Despite Midori’s heroics, Heras-Casado disappointing in LA Phil concert of music by Kodaly, Eötvös, and Bartok
January 23, 2013 Leave a comment
Recently, whenever there has been an opening for a music directorship at an orchestra, Pablo Heras-Casado usually gets included in the list of candidates to be considered. The 30-something Spanish maestro has many admirers and proponents, and he gets his fair share of positive press. The New York Philharmonic just announced that he’ll be making his debut with that esteemed orchestra in the coming 2013/14 season.
Frankly, I don’t really understand what the fuss is all about.
This past Sunday marked the third time I’ve seen him conduct the Los Angeles Philharmonic over the past few years. Taken together, those concerts have had him conducting a fairly broad swath of the repertoire: Mendelssohn, Mahler, Stravinsky, Debussy, Takemitsu, and now, Kodaly, Eötvös, and Bartok.
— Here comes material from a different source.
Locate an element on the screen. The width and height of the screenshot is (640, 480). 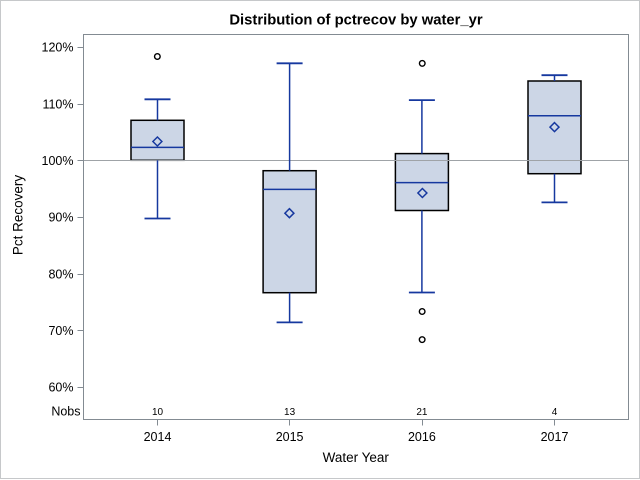
svg-text: Water Year is located at coordinates (356, 458).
My collective take away is that he is a competent conductor, but with thoroughly middle-of-the-road interpretations at best. Mind you, that isn’t a bad thing in and of itself; however, I’d hope that if a conductor were to go down that route, he (or she) would be able to get this orchestra to sound as good as it can — and I’ve never experienced that when Mr. Heras-Casado is on the podium at Walt Disney Concert Hall.
Take Bartok’s Concerto for Orchestra. This is whiz-bang sort of work that, by design, should easily make an orchestra shine. The LA Phil certainly performs the piece fairly often in addition to having recorded it under three of its Music Directors (four, if you count the DVD release of the video from the 1970′s with Zubin Mehta conducting). Whenever they perform it, I expect either a nuanced performance or a rousing one — if/when we were lucky, perhaps both.
Sadly, Mr. Heras-Casado’s version this past Sunday offered neither.